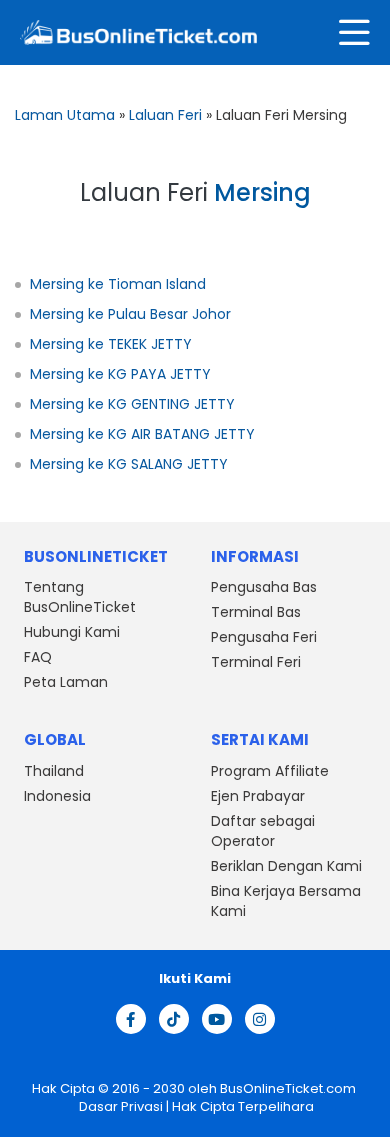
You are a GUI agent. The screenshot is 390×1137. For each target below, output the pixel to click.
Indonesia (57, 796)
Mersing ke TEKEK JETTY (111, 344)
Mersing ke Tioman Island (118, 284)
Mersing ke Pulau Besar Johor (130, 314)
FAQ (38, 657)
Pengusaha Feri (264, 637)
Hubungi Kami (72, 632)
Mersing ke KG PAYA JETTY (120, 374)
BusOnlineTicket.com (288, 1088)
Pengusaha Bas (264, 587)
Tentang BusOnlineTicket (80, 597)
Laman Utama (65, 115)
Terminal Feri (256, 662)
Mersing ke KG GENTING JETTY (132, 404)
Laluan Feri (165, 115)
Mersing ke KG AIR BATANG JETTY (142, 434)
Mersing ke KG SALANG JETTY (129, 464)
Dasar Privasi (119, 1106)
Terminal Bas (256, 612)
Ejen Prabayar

§

• **EXERCISE DETAILS**:
Omit each image and transcribe the remaining records word for word.

• **SOLUTION TO THIS EXERCISE**:
You are a GUI agent. The screenshot is 390×1137. For each target below, output the pixel to click.
Indonesia (57, 796)
Mersing ke TEKEK JETTY (111, 344)
Mersing ke Tioman Island (118, 284)
Mersing ke Pulau Besar Johor (130, 314)
FAQ (38, 657)
Pengusaha Feri (264, 637)
Hubungi Kami (72, 632)
Mersing ke KG PAYA JETTY (120, 374)
BusOnlineTicket.com (288, 1088)
Pengusaha Bas (264, 587)
Tentang BusOnlineTicket (80, 597)
Laman Utama (65, 115)
Terminal Feri (256, 662)
Mersing ke KG GENTING JETTY (132, 404)
Laluan Feri (165, 115)
Mersing ke KG AIR BATANG JETTY (142, 434)
Mersing ke KG SALANG JETTY (129, 464)
Dasar Privasi (119, 1106)
Terminal Bas (256, 612)
Ejen Prabayar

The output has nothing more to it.